When they finished haying that day and took the horses back, Keith faced one final test.
“My dad told him, ‘The team you’re driving goes in this barn,’” Rita recalled. “The team I was driving went in a different barn, and we were all watching the carrot eater. Keith happened to look up and we were all watching him.”
The next morning when they went out to work, Keith offered to help Rita harness her horses. She refused.
“He asked me, ‘Can I help you ma’am?’ And I said, ‘No, you cannot help me,’” Rita said. “He thought, ‘Oh boy.’”
Having proved his worth, Keith stayed to work on the Barker ranch through haying season and then the winter. Rita wasn’t thrilled about the arrangement.
“I got so irritated because my dad … said I didn’t have to go out and work now that Keith was here, but then Dad would come in and say, ‘Rita, can you take Keith to section so-and-so for me today,’” she said. “After two or three times [of that] … I thought, ‘we hired a hired hand and I still have to do his work.’”
Rita was so annoyed that one day when her father asked her to help Keith, she was determined to lose him.
“I had a really peppy horse and the one he was riding wasn’t that peppy but I couldn’t lose him. The only thing we lost was his wallet,” she said. “He worked for the ranch for two or three years, [before] I thought, ‘Oh maybe he’s not such a bad guy.’”
Rita and Keith started dating. They were married on February 19, 1951, and sealed 18 years later in the Salt Lake City Temple.
“We eloped,” Rita said. “Broke my mother’s heart.”
After their marriage, the couple moved to Montana, where Keith worked as a miner and a rancher. When the mine in Butte closed, Keith found work at the Aragonite mine in Tooele County. They bought a yellow house in Grantsville that Rita loved.
“It was so cute,” she said.
They also started collecting more and more animals. Keith shared Rita’s dream of owning a ranch one day, and as they saved their money, they began acquiring pigs and heifer calves.
“We got too many and started looking for a ranch,” Rita said. “When we put our home in Grantsville up for sale, I fell to pieces. I loved that house, but we had to sell that house in order to get this one [in Skull Valley].”
At one point, Rita called Keith at work and told him she couldn’t stand to have people coming in to look at her house.
“He said, ‘OK, I’ll call the real estate man and tell him the deal is off,’” Rita said, “but then I felt bad because this was our dream. So I called him back and said, ‘It’s OK. Let’s do it.’”
The ranch they bought in Skull Valley included 340 acres and a tiny house. The first time Rita saw it, she wondered if it had been a mistake to give up her house in Grantsville. Not only was it small, but none of the colors matched and the bedroom smelled like sweat and horses.

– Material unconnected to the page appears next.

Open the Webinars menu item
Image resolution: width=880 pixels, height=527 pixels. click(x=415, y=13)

Rita felt like she was standing in a cardboard box, but she took a deep breath and got to work. She and Keith fixed up the house and added on to it. She’s lived in it since they arrived in Skull Valley in 1971.

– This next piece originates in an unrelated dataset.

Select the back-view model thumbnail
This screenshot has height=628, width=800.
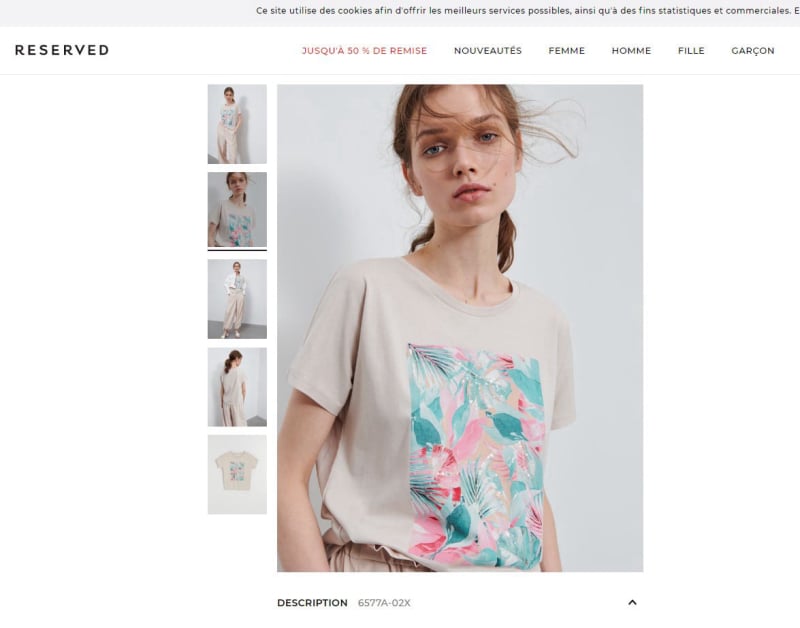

Running the ranch didn’t always feel like living her dream. Rita has seen her fair share of wildfires, some of which have passed uncomfortably close to her home. Keith was a member of the fire crew at Dugway, and during some of the worst fires, there were times she wouldn’t see him for days.

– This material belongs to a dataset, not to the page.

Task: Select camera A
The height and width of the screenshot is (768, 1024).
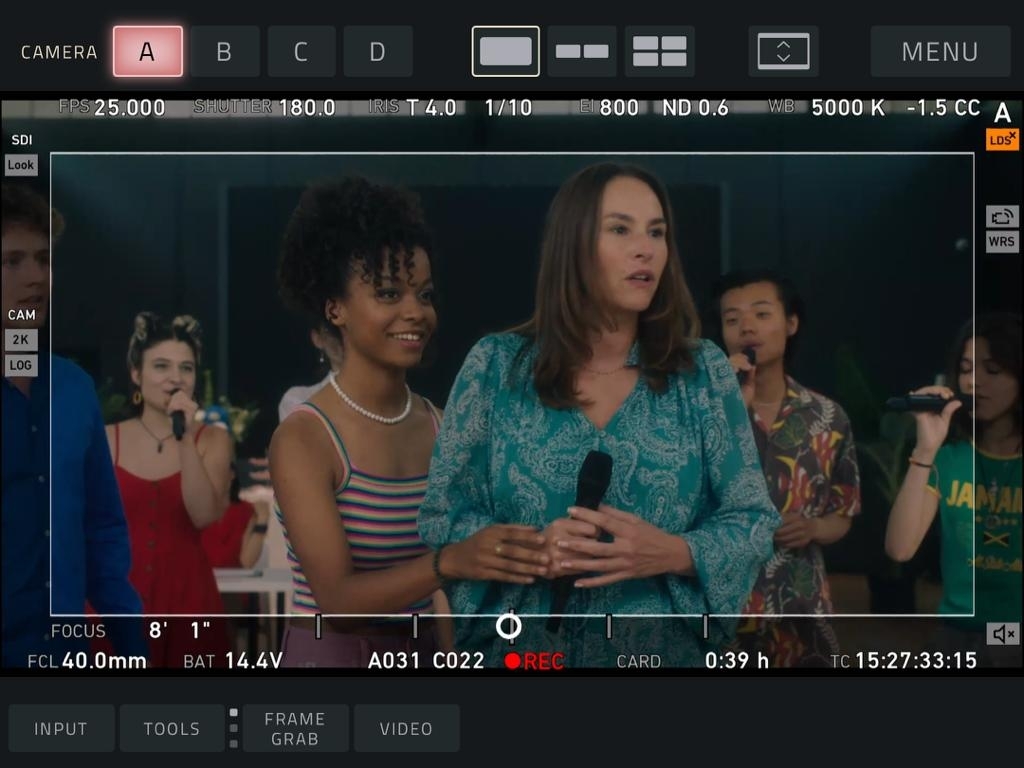Action: coord(147,51)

Living in a small community like Skull Valley also meant spending a lot of time alone.
“There’s a lot of solitude,” Rita said. “A lot of people can’t take it.”
But Rita and Keith loved it. They taught their three sons everything they knew about ranching.
“It’s a great life,” she said. “It teaches kids how to work.”
When Keith’s health started to decline to the point he could no longer take care of the ranch, their son Eugene bought it. He built a new house for his family, allowing his parents to stay in the original home.
Keith and Rita had been married for 63 years when Keith passed away in August 2014.
“It’s been a great life,” Rita said. “Just work hard, stay close to the church and keep the commandments is all I can say. They’ll get you through it all.”